* Lista zadań
• 1. Podaj, przy użyciu jakiej kamery według tekstu o migawce powstała fotografia pierwszej milisekundy eksplozji nuklearnej.
• 2. Wiernie przepisz fragment tekstu o migawce, zaczynając od słów zawierających „Wymagałoby to jednak” i kończąc po słowach „każdego modelu aparatu.”.

* Tekst do czytania
---
Wymagałoby to jednak znacznej precyzji, jako że czas trwania tego
opóźnienia liczy się w milisekundach i jest on charakterystyczny
dla każdego modelu aparatu.
Drugie
ograniczenie jest już nie do przejścia, ponieważ wiąże się ze
sposobem działania migawki mechanicznej: zarówno jej otwieranie,
jak i zamykanie ma przy bardzo krótkich czasach naświetlania
charakter stopniowy. I tak w najpopularniejszych obecnie migawkach
szczelinowych przy czasach krótszych od 1/180-1/320 sekundy
(dokładny czas zależy od modelu aparatu – jest to wartość
będąca jednocześnie najkrótszym czasem synchronizacji z błyskiem)
element światłoczuły aparatu odsłaniany jest stopniowo –
linijka po linijce. Jeżeli więc interesujące nas zjawisko
przebiega naprawdę szybko, to nawet przy intensywnym oświetleniu
sceny posłużenie się samym czasem naświetlania nic nam nie da.
Istnieją
zjawiska, do uwiecznienia których konieczne było opracowanie
specjalnych aparatów. Fotografia przedstawiająca pierwszą
milisekundę eksplozji nuklearnej na poligonie testowym powstała
przy użyciu kamery rapatronicznej naświetlającej klatkę w czasie
10 nanosekund. (Fot. U.S. Air Force 1352nd Photographic Group)
---
* Surowe dane
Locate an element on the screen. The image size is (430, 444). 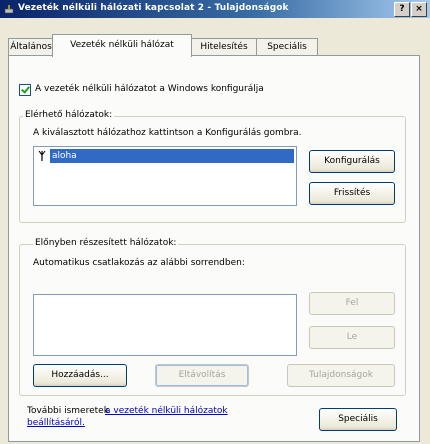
---
* Lista odpowiedzi
• 1. Przy użyciu kamery rapatronicznej.

• 2.
Wymagałoby to jednak znacznej precyzji, jako że czas trwania tego
opóźnienia liczy się w milisekundach i jest on charakterystyczny
dla każdego modelu aparatu.